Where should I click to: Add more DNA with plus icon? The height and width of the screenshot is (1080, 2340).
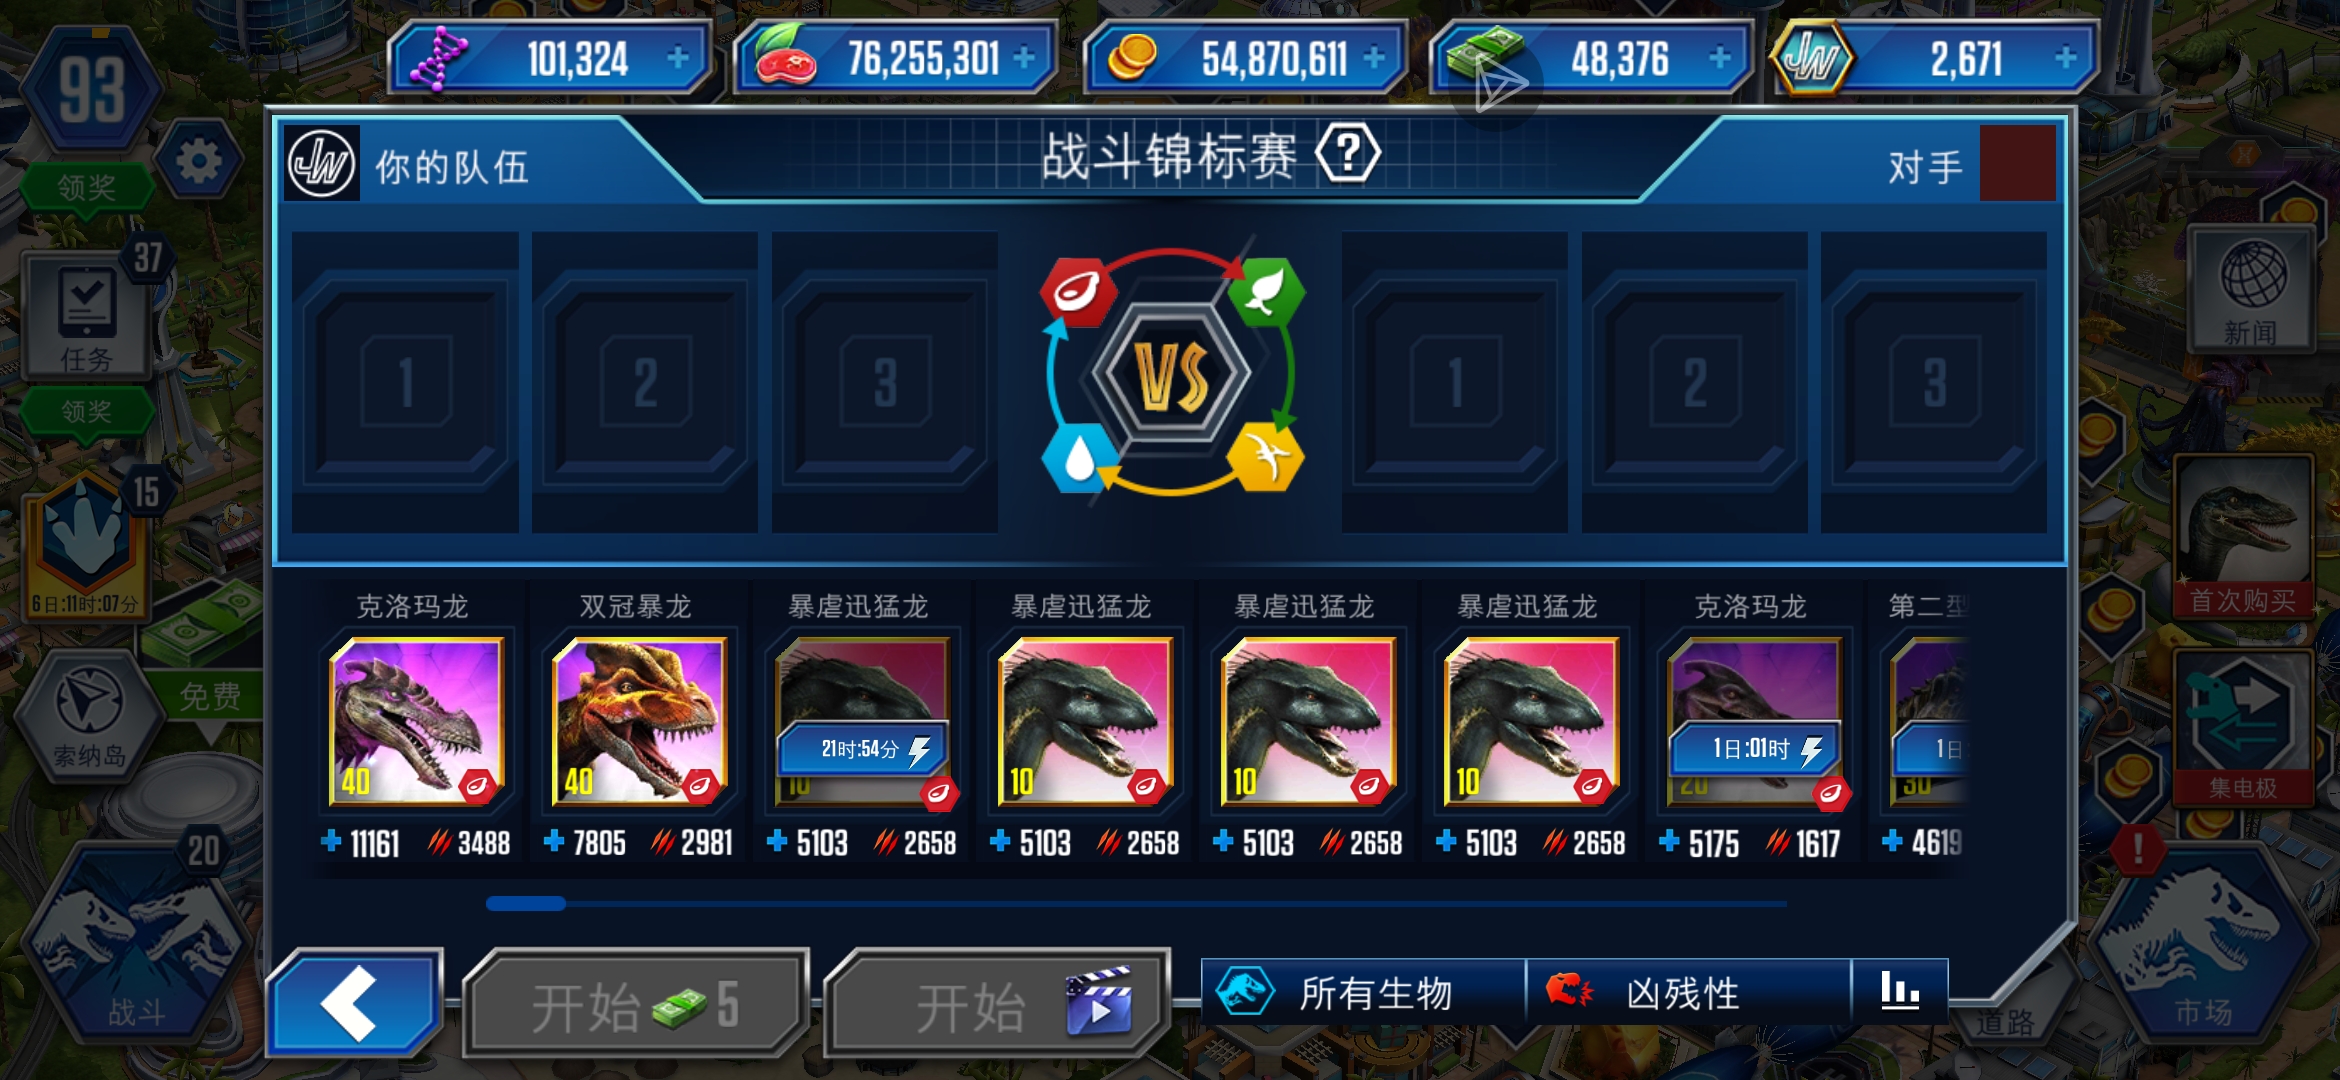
=======
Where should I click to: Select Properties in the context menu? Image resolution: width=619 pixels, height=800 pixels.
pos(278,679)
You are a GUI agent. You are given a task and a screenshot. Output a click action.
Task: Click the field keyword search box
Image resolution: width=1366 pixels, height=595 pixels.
=======
Given task: Reproduce the listing word for word from the line with "You are a GUI" to the line with "Image resolution: width=1366", including both of those lines.

Completed task:
You are a GUI agent. You are given a task and a screenshot. Output a click action.
Task: Click the field keyword search box
Image resolution: width=1366 pixels, height=595 pixels.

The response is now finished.